POR: Cosme Peña
Era rechoncha, afable, gigantesca en amor y humildad, carecía de títulos seculares de los que dan una formación académica, mas sin embargo era una mujer sabia y virtuosa. De buen conversar. Entendió desde niña que Jesús es el camino que lleva al Padre. Tenía 96 años, y a esa edad realizaba por sí misma sus labores básicas, cocinaba, lavaba; cuando se le cuestionaba por qué iba sola a la iglesia corregía -Sola no, voy con Cristo.
Cuando éramos niños nos llevaba de la mano a las lecciones bíblicas de la iglesia, de ella recibimos las primeras enseñanzas de la Palabra Eterna. Se afirmaría que era la matrona espiritual de este grupo de niños y niñas inquietos y revoltosos, que solo un alma henchida del amor divino podía soportar. Además, era nuestra casera, vivíamos alquilados en una de sus piezas (parte atrás), por lo que cuando el anafe y los calderos estaban en sus recurrentes huelgas, ella era la primera en auxiliarnos. El almuerzo y ese morirsoñando con pan de agua y mantequilla barrita de la cena nunca nos faltaron, fruto de la caridad de esta alma noble.

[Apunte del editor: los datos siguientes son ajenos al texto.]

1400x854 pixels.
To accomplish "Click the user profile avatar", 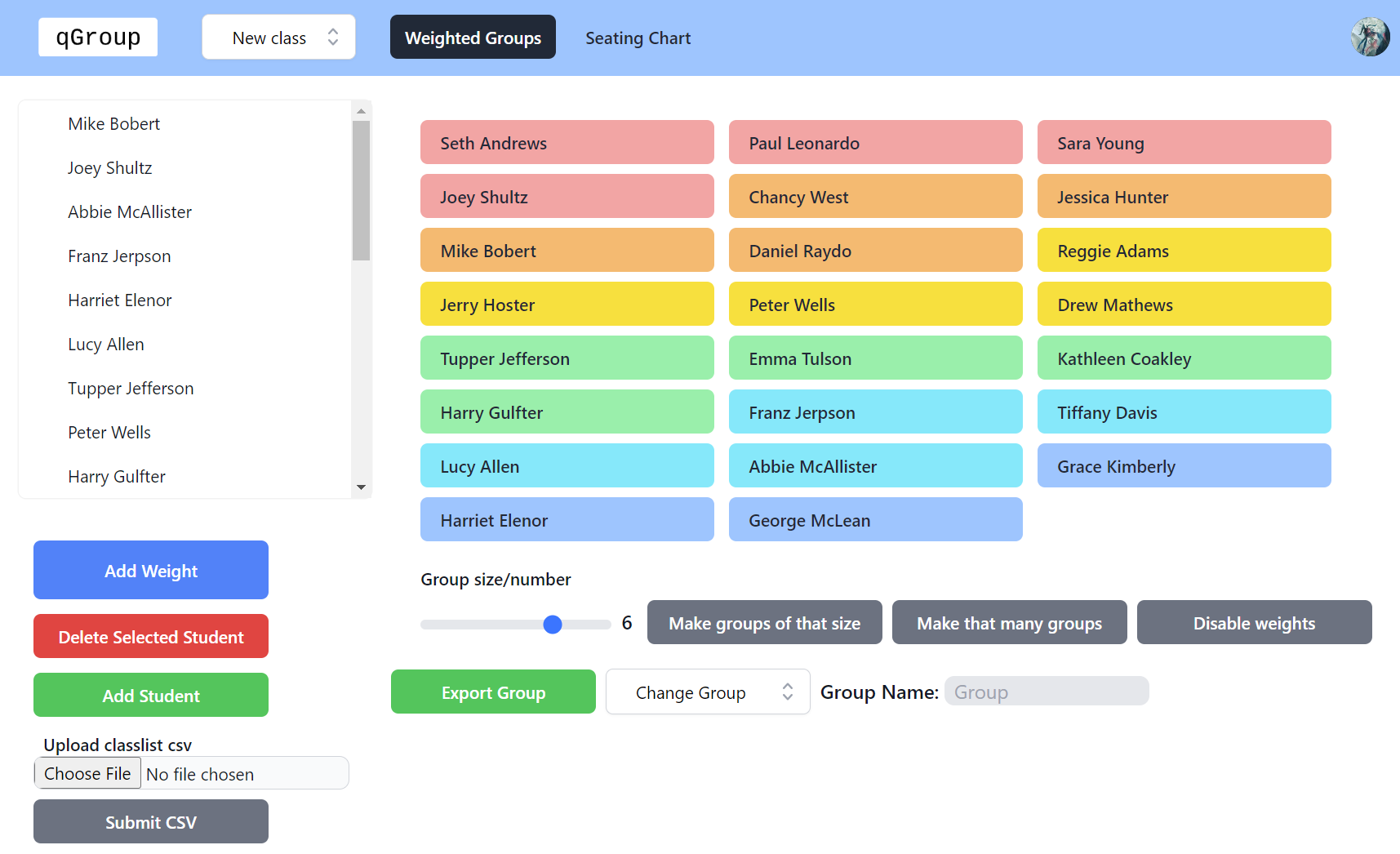I will click(x=1370, y=38).
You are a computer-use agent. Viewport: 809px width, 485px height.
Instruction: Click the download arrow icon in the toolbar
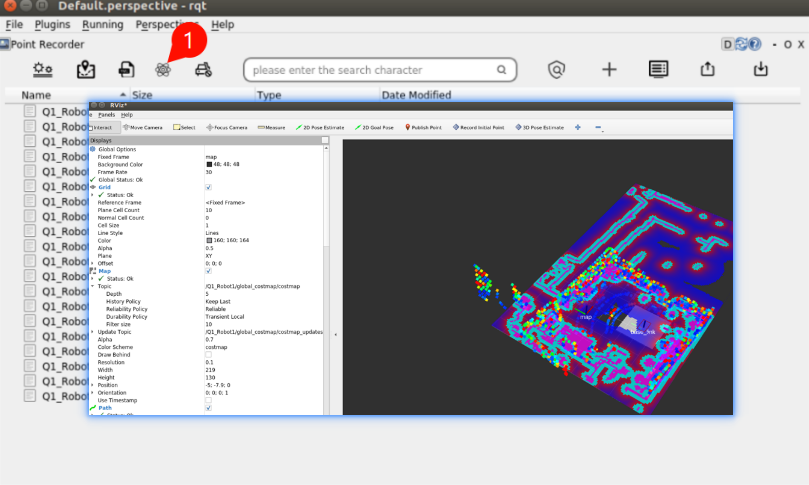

A pesar del peligro del barrio, tuvimos una infancia feliz, crecimos entre carteristas, riñas, ‘lenguaemimes’, trúcamelos, juegos de póker, camán ahí, bajo el amparo de la matrona del patio. Crecimos; cada quien tomó su camino, algunos abandonamos el barrio. Mi vínculo siguió siendo la matrona. Solo que ahora con los años su diminuta estatura se acentuó, y su cabellera se fue tornando blanca y pura como su alma.
Me propuse llevarle cada veinticuatro su nochebuena, no porque la necesitara, o me la haya pedido, lo hacía por agradecimiento, uno de los tantos valores que sembró en nosotros. Hasta que se tornó en una feliz tradición. Era bendecido por su sonrisa, por sus palabras sabias, y de aliento, a su lado repasaba mi infancia, me ponía al tanto del barrio. Su memoria era enciclopédica, atiborrada de la Palabra de Dios y copiosa en anécdotas e historias. Solo en una ocasión la vi sollozar, fue en la funeraria, en el velorio de uno de sus hijos biológicos. Tampoco sumida en la desesperación como aquellos que no tienen esperanza.
Cierto diciembre tuve que viajar a los Estados Unidos, tenía apartada su nochebuena, la visitaría de camino al aeropuerto. El tiempo, cruel tirano, me jugó una mala pasada; si me desviaba existía la posibilidad de perder el avión, con tristeza tuve que continuar directo al AILA, guardé su nochebuena para el retorno, a sabiendas que nos extrañaríamos; pesada carga la del deber incumplido con la matrona del patio.
En enero, en el país, lo primero que hice fue llevarle su nochebuena. Su hija con pasible rostro desviaba la mirada, le pregunté ¿y la doña? Antes de que respondiera, presagiando que algo andaba mal, me excusé por no haber ido el veinticuatro. Asombrada me dijo – ¿usted no se enteró? Yo me lo imaginaba, ya que no lo vi, Soraida falleció- en mis manos quedó la ofrenda de amor. No estaba enferma, en diciembre hizo un quebranto corto, partió en paz, en su cama, en medio de himnos y cánticos espirituales entonados por las hermanas de la iglesia.
Una calle, auditorio, barrio o ciudad nunca llevarán su nombre, ni se le hará un busto, tampoco eso anhelaba ni la llenaba, vivió como la mayoría de los siervos de Cristo, para su honra y su gloria, con lo necesario, sin accesorios, su galardón está en la eternidad. A partir de entonces en su honor una familia necesitada recibe esta nochebuena, sin cámaras, sin aspavientos, cumpliendo la palabra de que ‘’no sepa tu mano izquierda lo que hace tu derecha’’ (Mateo 6:3) así lo hubiese querido. La nochebuena de doña Soraida. Sí, ¡su nochebuena!